Is it because there’s every week, you could have a “ awareness month”.

calendar of National campaigns -nhs

Rupertgrintismyguiltypleasure · 02/04/2022 22:43

I agree, obviously those who live and deal with autism know today is national autism day, it would be nice for others to learn about and appreciate autism. That’s the problem, is society isn’t educated about it. And for most people it is a non issue so they don’t care to learn. Media always portray Autism in one way and the fact it’s a spectrum isn’t shown enough.
That’s why we always get comments like
He/she doesn’t look autistic.
I get it a lot because DS doesn’t look or act how they think he should. If only they knew the struggles....

Gingerkittykat · 02/04/2022 22:59

@Whatalovelydaffodil

You don't "come out" as autistic!

But anyway, I did hear them talk about it on the radio the other day. And I suppose there are so many " national week of.....".

For some of us it is a case of "coming out" to people.

I was diagnosed two years ago and have only told a handful of people. The close friends and family who know me well have been great but I had a horrible response from my employer. I tell as few people as possible simply because I can't be bothered with dealing with possible bad reactions.

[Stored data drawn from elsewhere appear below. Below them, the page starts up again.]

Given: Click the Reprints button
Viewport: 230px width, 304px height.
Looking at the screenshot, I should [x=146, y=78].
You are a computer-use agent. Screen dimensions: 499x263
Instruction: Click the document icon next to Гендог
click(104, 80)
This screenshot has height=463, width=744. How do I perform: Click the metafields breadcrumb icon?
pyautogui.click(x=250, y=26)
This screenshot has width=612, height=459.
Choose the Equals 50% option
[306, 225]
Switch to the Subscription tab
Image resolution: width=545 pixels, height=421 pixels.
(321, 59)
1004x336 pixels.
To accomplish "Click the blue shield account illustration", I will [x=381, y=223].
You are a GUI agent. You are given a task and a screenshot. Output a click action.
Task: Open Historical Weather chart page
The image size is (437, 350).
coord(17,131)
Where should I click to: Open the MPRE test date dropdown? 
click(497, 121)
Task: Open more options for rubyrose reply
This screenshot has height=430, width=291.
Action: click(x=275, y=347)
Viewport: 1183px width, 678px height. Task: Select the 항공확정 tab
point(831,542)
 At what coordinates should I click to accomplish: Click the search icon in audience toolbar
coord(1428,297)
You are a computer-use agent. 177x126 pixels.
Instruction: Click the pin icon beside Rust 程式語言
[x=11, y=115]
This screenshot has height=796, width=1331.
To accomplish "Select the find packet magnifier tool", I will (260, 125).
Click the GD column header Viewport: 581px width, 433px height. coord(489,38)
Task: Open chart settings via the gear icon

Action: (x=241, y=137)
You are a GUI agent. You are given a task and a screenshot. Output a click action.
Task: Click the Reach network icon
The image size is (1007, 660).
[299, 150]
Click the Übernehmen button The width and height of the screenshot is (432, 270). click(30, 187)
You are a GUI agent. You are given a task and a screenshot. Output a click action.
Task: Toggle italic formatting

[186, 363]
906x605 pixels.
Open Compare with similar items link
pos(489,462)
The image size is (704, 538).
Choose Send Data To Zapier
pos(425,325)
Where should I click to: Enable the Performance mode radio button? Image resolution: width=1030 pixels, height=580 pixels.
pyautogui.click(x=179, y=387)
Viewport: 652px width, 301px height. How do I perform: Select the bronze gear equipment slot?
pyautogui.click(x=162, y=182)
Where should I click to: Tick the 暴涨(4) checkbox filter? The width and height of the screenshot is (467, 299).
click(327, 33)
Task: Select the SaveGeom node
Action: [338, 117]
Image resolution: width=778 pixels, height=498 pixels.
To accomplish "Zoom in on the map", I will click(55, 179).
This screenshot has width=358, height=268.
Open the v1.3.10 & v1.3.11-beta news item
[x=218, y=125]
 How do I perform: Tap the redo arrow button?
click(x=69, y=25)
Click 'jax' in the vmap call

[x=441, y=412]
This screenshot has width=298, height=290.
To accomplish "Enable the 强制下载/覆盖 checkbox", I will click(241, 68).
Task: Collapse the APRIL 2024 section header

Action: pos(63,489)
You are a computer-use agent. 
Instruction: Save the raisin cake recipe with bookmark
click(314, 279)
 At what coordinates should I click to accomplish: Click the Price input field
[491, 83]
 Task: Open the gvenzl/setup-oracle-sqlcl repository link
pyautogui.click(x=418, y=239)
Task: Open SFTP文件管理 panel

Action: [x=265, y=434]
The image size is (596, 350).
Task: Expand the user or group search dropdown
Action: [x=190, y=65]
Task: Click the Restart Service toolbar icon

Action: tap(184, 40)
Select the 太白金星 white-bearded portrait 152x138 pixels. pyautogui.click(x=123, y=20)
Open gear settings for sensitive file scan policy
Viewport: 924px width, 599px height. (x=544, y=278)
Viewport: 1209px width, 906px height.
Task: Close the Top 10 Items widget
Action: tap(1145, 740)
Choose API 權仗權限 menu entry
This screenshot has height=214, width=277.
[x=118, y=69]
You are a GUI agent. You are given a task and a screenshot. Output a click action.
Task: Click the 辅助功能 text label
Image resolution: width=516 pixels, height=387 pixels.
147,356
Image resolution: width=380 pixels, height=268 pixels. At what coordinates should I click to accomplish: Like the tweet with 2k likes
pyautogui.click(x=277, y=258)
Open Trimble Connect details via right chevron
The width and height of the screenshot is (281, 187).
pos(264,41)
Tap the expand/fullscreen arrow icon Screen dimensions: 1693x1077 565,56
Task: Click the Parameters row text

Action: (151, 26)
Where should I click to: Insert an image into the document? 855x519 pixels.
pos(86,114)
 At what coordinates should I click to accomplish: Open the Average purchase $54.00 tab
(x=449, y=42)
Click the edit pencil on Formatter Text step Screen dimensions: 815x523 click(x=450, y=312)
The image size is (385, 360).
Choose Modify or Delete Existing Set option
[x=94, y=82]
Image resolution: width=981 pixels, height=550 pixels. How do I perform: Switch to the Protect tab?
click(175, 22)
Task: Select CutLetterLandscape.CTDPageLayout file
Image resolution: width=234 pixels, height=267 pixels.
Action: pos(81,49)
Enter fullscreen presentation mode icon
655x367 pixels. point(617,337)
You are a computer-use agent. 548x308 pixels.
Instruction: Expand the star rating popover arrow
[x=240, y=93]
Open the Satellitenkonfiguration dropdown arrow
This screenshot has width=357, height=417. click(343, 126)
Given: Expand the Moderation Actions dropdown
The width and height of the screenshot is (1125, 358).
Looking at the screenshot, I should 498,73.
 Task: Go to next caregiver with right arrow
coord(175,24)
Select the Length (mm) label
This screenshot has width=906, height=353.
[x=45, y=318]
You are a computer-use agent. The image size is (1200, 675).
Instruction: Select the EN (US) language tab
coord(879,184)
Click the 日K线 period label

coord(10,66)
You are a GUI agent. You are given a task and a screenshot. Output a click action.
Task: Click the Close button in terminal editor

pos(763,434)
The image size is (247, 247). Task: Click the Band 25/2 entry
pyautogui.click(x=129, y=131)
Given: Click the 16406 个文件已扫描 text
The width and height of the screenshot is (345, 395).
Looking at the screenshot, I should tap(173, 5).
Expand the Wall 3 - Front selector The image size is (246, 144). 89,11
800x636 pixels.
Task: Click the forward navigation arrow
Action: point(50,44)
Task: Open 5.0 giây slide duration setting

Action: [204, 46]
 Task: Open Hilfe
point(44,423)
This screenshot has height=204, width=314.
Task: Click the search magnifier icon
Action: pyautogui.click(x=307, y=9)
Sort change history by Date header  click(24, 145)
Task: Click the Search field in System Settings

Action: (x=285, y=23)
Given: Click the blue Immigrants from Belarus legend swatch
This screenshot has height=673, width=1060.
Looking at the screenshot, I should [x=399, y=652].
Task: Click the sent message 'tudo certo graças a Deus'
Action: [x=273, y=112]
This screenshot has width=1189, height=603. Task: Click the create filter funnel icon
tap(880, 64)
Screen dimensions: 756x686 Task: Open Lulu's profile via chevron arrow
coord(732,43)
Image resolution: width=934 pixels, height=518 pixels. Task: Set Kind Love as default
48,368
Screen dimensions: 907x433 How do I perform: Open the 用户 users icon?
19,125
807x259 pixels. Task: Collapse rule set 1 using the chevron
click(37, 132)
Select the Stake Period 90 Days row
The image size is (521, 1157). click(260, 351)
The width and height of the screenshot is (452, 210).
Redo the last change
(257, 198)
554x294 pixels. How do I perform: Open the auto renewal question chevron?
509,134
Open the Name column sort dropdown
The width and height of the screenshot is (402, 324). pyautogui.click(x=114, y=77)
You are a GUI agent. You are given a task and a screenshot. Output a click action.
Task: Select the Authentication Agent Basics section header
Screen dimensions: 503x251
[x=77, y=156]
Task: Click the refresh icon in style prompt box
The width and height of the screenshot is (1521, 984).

I'm thinking about doing a coming out post on FB for autism acceptance month but still feeling nervous about it.

Needtogetoffmyphone · 02/04/2022 23:02

Tourette syndrome is even less acceptable.

It really upsets me the extent to which neurodevelopmental conditions are misunderstood and misrepresented- when we are all supposed to embrace and accept individual choices these days.

TheRealKaren · 02/04/2022 23:08

I definitely do see more ‘awareness’ than I did as a child growing up, which means we are definitely beginning to head in the right direction, but currently not enough. I definitely do not see much ‘acceptance’ though.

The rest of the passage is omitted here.